Having qualified second for the final, it fell to Reade to have second pick of the starting gates. She chose No 2 – instructively Caroline Buchanan, the Australian who qualified fastest, went for No 1. They were both gambling, which is a fundamental part of BMX's make-up, on getting to the bottom of that ramp first and then from there having the impetus to fly to the first bend. They gambled and lost. Buchanan came in fifth, one ahead of the Briton and both some way behind the medal contenders.

Gold went to the Colombian Mariana Pajon, who had spent all of May out of action due to injury, an occupational hazard. Sarah Walker of New Zealand took silver and the Netherlands' Laura Smulders, the youngest rider in the race at 19, bronze.

"At the moment, I'm pretty emotionless," said Reade. "I do not have any emotion in me yet, but I am sure it will sink in. The Games is the biggest platform you can race at and you've just got to give it your best. The race schedule has been pretty hard, with the back-to-back laps. It's been hard to recover. I just tried to stay focused and do my absolute best, but today it just wasn't good enough."

Reade crossed the finish line one and a half seconds after Pajon, took off her helmet and slumped over her handlebars. In Beijing she never made it to the finish line, instead in a moment of true sporting death or glory the then teenager sought to revive her fading chances with a spectacular attempt to overtake the leaders. There was no glory only a damaged shoulder, a sprained wrist, a displaced pelvis and no medal either.

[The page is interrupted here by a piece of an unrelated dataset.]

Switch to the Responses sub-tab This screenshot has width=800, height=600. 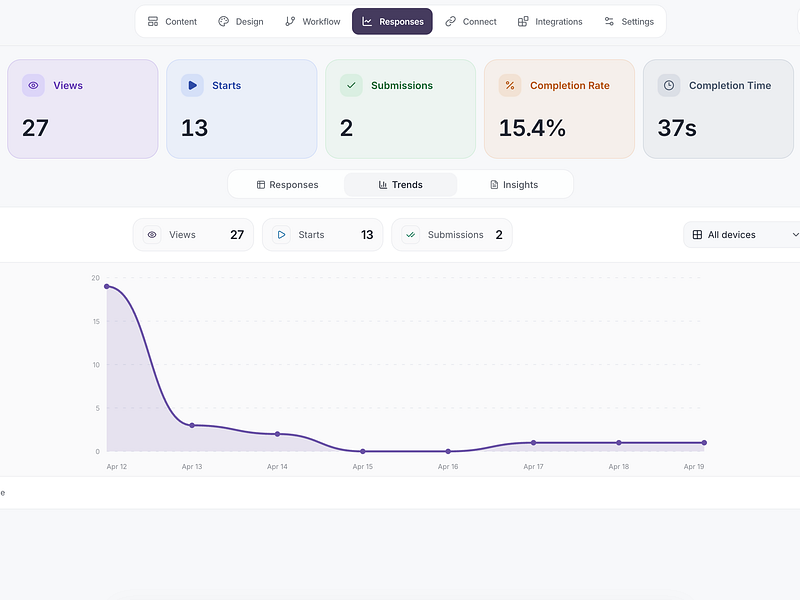(287, 185)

Ahead of the 2008 Games, Hoy had promoted her as British cycling's best hope of a medal. BMX comes under the direction of the medal hungry British Cycling set-up in Manchester, if not quite under the same roof, which is how they like it. The BMX track is next door to the velodrome and its accompanying facilities are available for their use. To stretch the analogy beyond any BMXer's comprehension, it is like Tom and Barbara popping round to Jerry and Margot's for a cup of sugar.

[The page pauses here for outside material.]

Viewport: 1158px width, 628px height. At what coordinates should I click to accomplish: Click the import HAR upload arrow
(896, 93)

What appeals to Reade about her sport is its lack of structure – it's her good life. She did move inside for a time, winning two world titles with Victoria Pendleton while still a teenager. She may return to the track in due course, but it would be a wrench.

It is a markedly different skill. What appeals to Dave Brailsford about BMX riders is their explosive power – if they transfer, it is usually as the lead rider in the sprint, to provide the early impetus. But on the track it requires constant and smooth repetition; the BMX rider does not pedal continuously, instead they use savage bursts to gain the momentum to carry them over the jumps.

There is also the question of nerve. One mistake and that is it, as was painfully reaffirmed to Reade and everyone watching yesterday as the Brazilian Squel Stein was carried off on a stretcher after crashing less than 10 seconds into the first semi-final.

Reade had described Beijing as the worst moment of her life (with the accompanying asterix that she knows that does not count for much in the wider scheme of things).

London became her driving force and that she was in a good place when it arrived was apparent from the first semi-final. The riders race three times with the first four in each advancing to the final. Reade, and Buchanan, qualified with a race to spare. Reade finished second in the first and won the second, before adding another second place in the final race. In the one she won, the 23-year-old did so from an inside lane. Buchanan too was swayed by her semi-final runs and they both looked inside for the final.

Over her bruising years in the sport, Reade has fractured a knee, an elbow, a foot, ribs, her coccyx and a hand, as well as that Olympic damage in , but the final cut of yesterday afternoon, seeing the leaders dart out of her reach around that first bend that curves in the shadow of the next-door velodrome, scene of so much British success, may well prove to have the deepest impact of all.